Le journalisme de solutions pose une démarche claire : identifier un problème, chercher les initiatives mises en place pour y répondre, analyser leur fonctionnement, évaluer si elles sont reproductibles, ainsi que leurs limites. Ce n’est en aucun cas du «journalisme positif», mais une manière rigoureuse et approfondie d’aborder l’information.

Le journalisme de solutions peut-il permettre de répondre à la désinformation massive ?

Depuis des années, beaucoup de gens se détournent de l’actualité parce qu’ils la trouvent trop anxiogène, trop déprimante. Mais le journalisme de solutions ne peut pas être la seule réponse à ce problème.

«La vraie valeur du journalisme, ce sont des qualités profondément humaines : une capacité à créer du lien, à connecter les faits et donner des perspectives»
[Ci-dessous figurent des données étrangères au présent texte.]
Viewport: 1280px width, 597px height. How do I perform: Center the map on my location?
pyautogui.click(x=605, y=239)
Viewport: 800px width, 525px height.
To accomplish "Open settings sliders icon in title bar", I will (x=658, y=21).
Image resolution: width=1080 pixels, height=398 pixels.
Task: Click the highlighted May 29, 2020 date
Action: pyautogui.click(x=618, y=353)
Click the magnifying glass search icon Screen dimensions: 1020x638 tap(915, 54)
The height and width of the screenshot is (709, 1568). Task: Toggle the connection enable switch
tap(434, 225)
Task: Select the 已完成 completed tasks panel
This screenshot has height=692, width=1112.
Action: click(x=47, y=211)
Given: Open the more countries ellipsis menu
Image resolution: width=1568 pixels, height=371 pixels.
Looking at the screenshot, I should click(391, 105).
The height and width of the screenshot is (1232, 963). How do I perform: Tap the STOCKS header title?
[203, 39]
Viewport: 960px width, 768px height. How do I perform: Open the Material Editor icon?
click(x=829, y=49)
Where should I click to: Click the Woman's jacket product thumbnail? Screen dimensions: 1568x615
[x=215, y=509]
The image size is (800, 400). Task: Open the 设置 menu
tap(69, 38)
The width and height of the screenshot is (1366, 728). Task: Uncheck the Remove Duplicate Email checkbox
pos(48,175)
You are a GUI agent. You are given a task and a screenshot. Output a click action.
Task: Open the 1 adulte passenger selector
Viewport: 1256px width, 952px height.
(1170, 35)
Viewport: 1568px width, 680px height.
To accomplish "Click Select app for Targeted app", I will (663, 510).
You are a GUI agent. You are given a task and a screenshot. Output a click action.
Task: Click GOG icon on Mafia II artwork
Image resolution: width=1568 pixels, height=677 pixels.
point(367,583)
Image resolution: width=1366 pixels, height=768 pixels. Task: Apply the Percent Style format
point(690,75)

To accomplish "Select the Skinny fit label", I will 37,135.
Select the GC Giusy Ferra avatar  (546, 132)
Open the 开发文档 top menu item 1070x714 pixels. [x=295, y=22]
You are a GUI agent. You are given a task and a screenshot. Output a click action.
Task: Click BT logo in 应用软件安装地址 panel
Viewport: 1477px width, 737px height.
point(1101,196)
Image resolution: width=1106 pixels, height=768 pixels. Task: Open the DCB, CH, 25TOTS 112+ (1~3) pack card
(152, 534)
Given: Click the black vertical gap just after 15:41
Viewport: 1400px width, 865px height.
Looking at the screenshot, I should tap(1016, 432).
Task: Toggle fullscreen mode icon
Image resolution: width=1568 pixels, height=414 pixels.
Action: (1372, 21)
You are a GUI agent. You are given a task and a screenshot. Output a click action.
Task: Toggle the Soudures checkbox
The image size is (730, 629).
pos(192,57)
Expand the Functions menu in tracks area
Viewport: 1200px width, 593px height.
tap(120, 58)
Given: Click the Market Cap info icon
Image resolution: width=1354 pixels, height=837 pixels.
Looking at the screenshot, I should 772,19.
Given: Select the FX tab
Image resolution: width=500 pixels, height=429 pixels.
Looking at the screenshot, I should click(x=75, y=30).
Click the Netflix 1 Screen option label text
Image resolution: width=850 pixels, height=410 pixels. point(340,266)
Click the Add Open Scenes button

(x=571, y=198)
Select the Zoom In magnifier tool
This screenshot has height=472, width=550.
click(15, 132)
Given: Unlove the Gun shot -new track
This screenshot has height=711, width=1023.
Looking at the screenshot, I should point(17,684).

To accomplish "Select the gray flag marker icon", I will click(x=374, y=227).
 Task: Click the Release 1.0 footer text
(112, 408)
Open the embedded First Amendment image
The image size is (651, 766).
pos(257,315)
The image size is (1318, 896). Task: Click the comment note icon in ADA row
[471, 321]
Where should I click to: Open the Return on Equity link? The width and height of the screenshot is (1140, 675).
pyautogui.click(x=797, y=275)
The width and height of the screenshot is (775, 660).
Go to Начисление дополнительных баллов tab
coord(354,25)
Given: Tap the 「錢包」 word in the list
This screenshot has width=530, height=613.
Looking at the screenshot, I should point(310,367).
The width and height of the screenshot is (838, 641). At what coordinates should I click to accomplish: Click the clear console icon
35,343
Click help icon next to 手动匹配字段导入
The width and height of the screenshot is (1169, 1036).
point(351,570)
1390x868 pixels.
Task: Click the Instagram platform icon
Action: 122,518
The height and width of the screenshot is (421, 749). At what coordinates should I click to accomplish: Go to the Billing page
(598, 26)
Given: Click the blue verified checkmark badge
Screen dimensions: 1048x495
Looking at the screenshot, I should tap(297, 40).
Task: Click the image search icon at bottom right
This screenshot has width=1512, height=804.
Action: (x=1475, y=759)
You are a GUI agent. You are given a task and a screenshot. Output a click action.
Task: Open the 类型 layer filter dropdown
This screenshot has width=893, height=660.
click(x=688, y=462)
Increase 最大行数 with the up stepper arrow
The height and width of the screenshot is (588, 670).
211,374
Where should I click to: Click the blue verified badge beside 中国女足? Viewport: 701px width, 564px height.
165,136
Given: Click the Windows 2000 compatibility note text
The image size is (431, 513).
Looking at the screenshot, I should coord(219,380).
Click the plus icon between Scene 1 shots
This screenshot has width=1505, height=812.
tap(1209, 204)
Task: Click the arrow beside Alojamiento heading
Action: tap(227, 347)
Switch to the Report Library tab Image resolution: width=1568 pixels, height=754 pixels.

Avec les réseaux sociaux, l’information circule en continu, souvent guidée par l’opinion, l’émotion et une vision binaire des choses. C’est justement là que le journalisme peut avoir une vraie valeur ajoutée : au lieu de suivre ces dynamiques, il peut apporter de la nuance, de la profondeur et du contexte. Pourtant, on observe souvent l’inverse : plutôt que de se démarquer, beaucoup de médias finissent par adopter les mêmes logiques que les réseaux sociaux, ce qui contamine toute la société.

Face à ces évolutions, on peut voir une menace ou une opportunité, comme avec l’intelligence artificielle. Mais ce qui donne sa vraie valeur au journalisme, ce sont des qualités profondément humaines : une capacité à créer du lien, à décrypter la complexité, à connecter les faits et donner des perspectives.

Cela n’est-il pas à rebours de la vision d’un journalisme dit «objectif» ?

L’objectivité pure n’existe pas : chaque journaliste a ses opinions, choisit ses sujets, ses angles, ses intervenants. On oppose souvent cette subjectivité aux faits, alors qu’il ne s’agit pas d’un dilemme. Il faut, au contraire, l’assumer avec honnêteté et transparence, tout en restant rigoureux sur les faits. Ce n’est pas une question de choix entre les deux.

S’intéresser aux expériences personnelles des individus, ce n’est pas céder au simple ressenti – comme sur X [ex-Twitter, NDLR]. C’est comprendre comment des trajectoires individuelles révèlent des mécanismes systémiques, comment elles façonnent les opinions. C’est cette mise en perspective qui permet de prendre du recul et d’éclairer les faits avec plus de profondeur.

Les journalistes ont-ils le temps pour la nuance alors que le métier est de plus en plus précaire, rapide et polyvalent ?

Non, effectivement. Ce n’est pas un choix délibéré de ne pas écouter, mais une contrainte imposée par le système médiatique et capitaliste. Pris par le rythme de production, il devient difficile de prendre le temps d’écouter réellement. Pourtant, il est essentiel de repenser la manière dont on évalue la valeur d’un contenu journalistique.

«Les gens aspirent à une information qui les rapproche les uns des autres. Le journalisme devrait être un métier du lien, presque du soin.»

On continue à produire, mais en étudiant l’impact du journalisme, il devient évident que d’autres critères sont nécessaires. L’enjeu n’est pas seulement l’audience, mais aussi l’effet sur le débat public. Chez Radio Canada, l’intelligence artificielle est utilisée pour poser des questions de manière non binaire sur les réseaux sociaux et recueillir le ressenti du public.

De nombreuses études montrent que les gens aspirent à une information qui les rapproche les uns des autres. Il est temps de redéfinir la valeur du journalisme face à l’intelligence artificielle, à la polarisation du débat et à la dictature de l’audience. Tout reste à faire pour réinventer une information qui ait un véritable impact.

Le journalisme devrait être un métier du lien, presque du soin. Une étude de Reuters [une agence de presse, NDLR] de novembre 2024 révèle que le journalisme divise aujourd’hui plus que les réseaux sociaux, alors que ces derniers sont souvent désignés comme les principaux responsables de la polarisation. Pourtant, cela pourrait être autrement. En repensant le journalisme comme un vecteur de lien, c’est toute la posture et l’impact de ce métier qui pourraient être transformés.